From the first line to the last, give the data again exactly.

───── Listed records

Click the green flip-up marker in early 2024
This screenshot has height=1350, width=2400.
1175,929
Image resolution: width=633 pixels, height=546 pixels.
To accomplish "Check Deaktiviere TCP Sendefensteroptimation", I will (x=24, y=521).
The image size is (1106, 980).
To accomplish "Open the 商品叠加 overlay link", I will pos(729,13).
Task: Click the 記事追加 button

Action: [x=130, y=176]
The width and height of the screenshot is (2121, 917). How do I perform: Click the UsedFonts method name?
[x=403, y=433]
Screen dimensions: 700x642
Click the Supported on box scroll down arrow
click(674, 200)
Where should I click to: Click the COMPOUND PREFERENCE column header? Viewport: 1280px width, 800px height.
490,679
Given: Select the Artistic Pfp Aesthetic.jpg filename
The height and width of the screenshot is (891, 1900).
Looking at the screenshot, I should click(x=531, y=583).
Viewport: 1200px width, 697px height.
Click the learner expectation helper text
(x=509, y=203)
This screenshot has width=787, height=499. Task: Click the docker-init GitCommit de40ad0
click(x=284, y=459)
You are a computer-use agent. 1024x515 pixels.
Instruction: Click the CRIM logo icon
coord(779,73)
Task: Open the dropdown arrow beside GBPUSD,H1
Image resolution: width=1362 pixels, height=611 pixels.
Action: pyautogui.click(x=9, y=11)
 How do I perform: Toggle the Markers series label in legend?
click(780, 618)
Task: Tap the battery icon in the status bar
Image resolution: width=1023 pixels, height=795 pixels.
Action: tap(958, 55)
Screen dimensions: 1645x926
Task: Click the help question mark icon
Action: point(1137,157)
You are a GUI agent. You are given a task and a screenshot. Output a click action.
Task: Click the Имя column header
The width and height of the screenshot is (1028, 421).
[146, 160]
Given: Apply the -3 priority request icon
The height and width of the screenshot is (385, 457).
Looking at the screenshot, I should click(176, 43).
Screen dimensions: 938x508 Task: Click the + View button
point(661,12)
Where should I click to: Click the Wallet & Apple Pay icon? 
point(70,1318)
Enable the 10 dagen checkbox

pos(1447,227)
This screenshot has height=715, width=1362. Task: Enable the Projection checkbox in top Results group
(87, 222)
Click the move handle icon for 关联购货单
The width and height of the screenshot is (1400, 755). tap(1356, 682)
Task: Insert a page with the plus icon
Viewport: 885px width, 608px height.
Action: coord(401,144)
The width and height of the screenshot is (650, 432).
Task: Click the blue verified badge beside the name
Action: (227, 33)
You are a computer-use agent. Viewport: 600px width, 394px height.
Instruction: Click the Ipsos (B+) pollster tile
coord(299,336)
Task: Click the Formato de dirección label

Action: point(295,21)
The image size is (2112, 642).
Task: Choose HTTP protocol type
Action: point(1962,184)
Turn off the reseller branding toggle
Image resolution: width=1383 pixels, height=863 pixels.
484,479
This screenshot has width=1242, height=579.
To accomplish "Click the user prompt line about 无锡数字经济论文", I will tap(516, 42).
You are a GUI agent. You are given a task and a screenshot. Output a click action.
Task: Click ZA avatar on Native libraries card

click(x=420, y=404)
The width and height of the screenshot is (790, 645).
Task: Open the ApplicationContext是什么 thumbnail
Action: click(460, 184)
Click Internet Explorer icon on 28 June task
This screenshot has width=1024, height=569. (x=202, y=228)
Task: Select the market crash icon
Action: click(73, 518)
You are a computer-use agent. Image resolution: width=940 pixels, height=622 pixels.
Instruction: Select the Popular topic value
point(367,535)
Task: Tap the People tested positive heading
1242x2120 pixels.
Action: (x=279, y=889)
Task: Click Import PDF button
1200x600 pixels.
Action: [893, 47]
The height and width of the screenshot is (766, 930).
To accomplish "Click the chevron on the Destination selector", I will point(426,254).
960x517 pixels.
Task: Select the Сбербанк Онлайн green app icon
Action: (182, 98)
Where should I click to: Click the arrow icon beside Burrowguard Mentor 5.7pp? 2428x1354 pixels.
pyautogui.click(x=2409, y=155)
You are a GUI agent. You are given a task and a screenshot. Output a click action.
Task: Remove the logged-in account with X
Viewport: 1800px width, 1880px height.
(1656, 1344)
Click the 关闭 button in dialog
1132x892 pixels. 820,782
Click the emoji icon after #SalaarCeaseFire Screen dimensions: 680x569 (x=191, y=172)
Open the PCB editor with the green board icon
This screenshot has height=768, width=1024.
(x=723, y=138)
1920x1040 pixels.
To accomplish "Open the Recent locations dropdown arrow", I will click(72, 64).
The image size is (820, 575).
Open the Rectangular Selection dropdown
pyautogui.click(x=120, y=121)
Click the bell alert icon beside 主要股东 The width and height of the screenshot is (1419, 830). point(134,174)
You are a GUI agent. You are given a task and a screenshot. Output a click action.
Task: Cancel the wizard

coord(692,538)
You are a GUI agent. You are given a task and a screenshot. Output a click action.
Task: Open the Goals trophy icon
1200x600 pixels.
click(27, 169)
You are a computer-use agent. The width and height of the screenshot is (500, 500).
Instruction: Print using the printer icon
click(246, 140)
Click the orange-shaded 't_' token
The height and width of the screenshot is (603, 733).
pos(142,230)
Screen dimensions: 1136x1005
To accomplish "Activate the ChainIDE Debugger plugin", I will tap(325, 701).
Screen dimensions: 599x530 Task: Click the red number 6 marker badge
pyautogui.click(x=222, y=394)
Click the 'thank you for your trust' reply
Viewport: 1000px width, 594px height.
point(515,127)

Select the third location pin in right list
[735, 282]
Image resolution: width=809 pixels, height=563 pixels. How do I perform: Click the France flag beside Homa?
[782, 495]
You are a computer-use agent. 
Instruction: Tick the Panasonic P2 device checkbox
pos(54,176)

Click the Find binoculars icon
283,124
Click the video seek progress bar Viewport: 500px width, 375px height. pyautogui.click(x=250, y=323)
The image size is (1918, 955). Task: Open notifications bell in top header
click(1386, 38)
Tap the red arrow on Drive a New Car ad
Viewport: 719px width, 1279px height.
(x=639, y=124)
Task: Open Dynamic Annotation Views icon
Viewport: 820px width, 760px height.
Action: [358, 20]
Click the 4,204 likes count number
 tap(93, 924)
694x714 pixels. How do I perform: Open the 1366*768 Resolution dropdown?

──────────

● Solution for this task
Click the green flip-up marker in early 2024
This screenshot has height=1350, width=2400.
1175,929
Image resolution: width=633 pixels, height=546 pixels.
To accomplish "Check Deaktiviere TCP Sendefensteroptimation", I will (x=24, y=521).
The image size is (1106, 980).
To accomplish "Open the 商品叠加 overlay link", I will pos(729,13).
Task: Click the 記事追加 button

Action: [x=130, y=176]
The width and height of the screenshot is (2121, 917). How do I perform: Click the UsedFonts method name?
[x=403, y=433]
Screen dimensions: 700x642
Click the Supported on box scroll down arrow
click(674, 200)
Where should I click to: Click the COMPOUND PREFERENCE column header? Viewport: 1280px width, 800px height.
490,679
Given: Select the Artistic Pfp Aesthetic.jpg filename
The height and width of the screenshot is (891, 1900).
Looking at the screenshot, I should click(x=531, y=583).
Viewport: 1200px width, 697px height.
Click the learner expectation helper text
(x=509, y=203)
This screenshot has width=787, height=499. Task: Click the docker-init GitCommit de40ad0
click(x=284, y=459)
You are a computer-use agent. 1024x515 pixels.
Instruction: Click the CRIM logo icon
coord(779,73)
Task: Open the dropdown arrow beside GBPUSD,H1
Image resolution: width=1362 pixels, height=611 pixels.
Action: pyautogui.click(x=9, y=11)
 How do I perform: Toggle the Markers series label in legend?
click(780, 618)
Task: Tap the battery icon in the status bar
Image resolution: width=1023 pixels, height=795 pixels.
Action: tap(958, 55)
Screen dimensions: 1645x926
Task: Click the help question mark icon
Action: point(1137,157)
You are a GUI agent. You are given a task and a screenshot. Output a click action.
Task: Click the Имя column header
The width and height of the screenshot is (1028, 421).
[146, 160]
Given: Apply the -3 priority request icon
The height and width of the screenshot is (385, 457).
Looking at the screenshot, I should click(176, 43).
Screen dimensions: 938x508 Task: Click the + View button
point(661,12)
Where should I click to: Click the Wallet & Apple Pay icon? 
point(70,1318)
Enable the 10 dagen checkbox

pos(1447,227)
This screenshot has height=715, width=1362. Task: Enable the Projection checkbox in top Results group
(87, 222)
Click the move handle icon for 关联购货单
The width and height of the screenshot is (1400, 755). tap(1356, 682)
Task: Insert a page with the plus icon
Viewport: 885px width, 608px height.
Action: coord(401,144)
The width and height of the screenshot is (650, 432).
Task: Click the blue verified badge beside the name
Action: (227, 33)
You are a computer-use agent. Viewport: 600px width, 394px height.
Instruction: Click the Ipsos (B+) pollster tile
coord(299,336)
Task: Click the Formato de dirección label

Action: point(295,21)
The image size is (2112, 642).
Task: Choose HTTP protocol type
Action: point(1962,184)
Turn off the reseller branding toggle
Image resolution: width=1383 pixels, height=863 pixels.
484,479
This screenshot has width=1242, height=579.
To accomplish "Click the user prompt line about 无锡数字经济论文", I will tap(516, 42).
You are a GUI agent. You are given a task and a screenshot. Output a click action.
Task: Click ZA avatar on Native libraries card

click(x=420, y=404)
The width and height of the screenshot is (790, 645).
Task: Open the ApplicationContext是什么 thumbnail
Action: click(460, 184)
Click Internet Explorer icon on 28 June task
This screenshot has width=1024, height=569. (x=202, y=228)
Task: Select the market crash icon
Action: click(73, 518)
You are a computer-use agent. Image resolution: width=940 pixels, height=622 pixels.
Instruction: Select the Popular topic value
point(367,535)
Task: Tap the People tested positive heading
1242x2120 pixels.
Action: (x=279, y=889)
Task: Click Import PDF button
1200x600 pixels.
Action: [893, 47]
The height and width of the screenshot is (766, 930).
To accomplish "Click the chevron on the Destination selector", I will point(426,254).
960x517 pixels.
Task: Select the Сбербанк Онлайн green app icon
Action: (182, 98)
Where should I click to: Click the arrow icon beside Burrowguard Mentor 5.7pp? 2428x1354 pixels.
pyautogui.click(x=2409, y=155)
You are a GUI agent. You are given a task and a screenshot. Output a click action.
Task: Remove the logged-in account with X
Viewport: 1800px width, 1880px height.
(1656, 1344)
Click the 关闭 button in dialog
1132x892 pixels. 820,782
Click the emoji icon after #SalaarCeaseFire Screen dimensions: 680x569 (x=191, y=172)
Open the PCB editor with the green board icon
This screenshot has height=768, width=1024.
(x=723, y=138)
1920x1040 pixels.
To accomplish "Open the Recent locations dropdown arrow", I will click(72, 64).
The image size is (820, 575).
Open the Rectangular Selection dropdown
pyautogui.click(x=120, y=121)
Click the bell alert icon beside 主要股东 The width and height of the screenshot is (1419, 830). point(134,174)
You are a GUI agent. You are given a task and a screenshot. Output a click action.
Task: Cancel the wizard

coord(692,538)
You are a GUI agent. You are given a task and a screenshot. Output a click action.
Task: Open the Goals trophy icon
1200x600 pixels.
click(27, 169)
You are a computer-use agent. The width and height of the screenshot is (500, 500).
Instruction: Print using the printer icon
click(246, 140)
Click the orange-shaded 't_' token
The height and width of the screenshot is (603, 733).
pos(142,230)
Screen dimensions: 1136x1005
To accomplish "Activate the ChainIDE Debugger plugin", I will tap(325, 701).
Screen dimensions: 599x530 Task: Click the red number 6 marker badge
pyautogui.click(x=222, y=394)
Click the 'thank you for your trust' reply
Viewport: 1000px width, 594px height.
point(515,127)

Select the third location pin in right list
[735, 282]
Image resolution: width=809 pixels, height=563 pixels. How do I perform: Click the France flag beside Homa?
[782, 495]
You are a computer-use agent. 
Instruction: Tick the Panasonic P2 device checkbox
pos(54,176)

Click the Find binoculars icon
283,124
Click the video seek progress bar Viewport: 500px width, 375px height. pyautogui.click(x=250, y=323)
The image size is (1918, 955). Task: Open notifications bell in top header
click(1386, 38)
Tap the red arrow on Drive a New Car ad
Viewport: 719px width, 1279px height.
(x=639, y=124)
Task: Open Dynamic Annotation Views icon
Viewport: 820px width, 760px height.
Action: [358, 20]
Click the 4,204 likes count number
 tap(93, 924)
694x714 pixels. How do I perform: Open the 1366*768 Resolution dropdown?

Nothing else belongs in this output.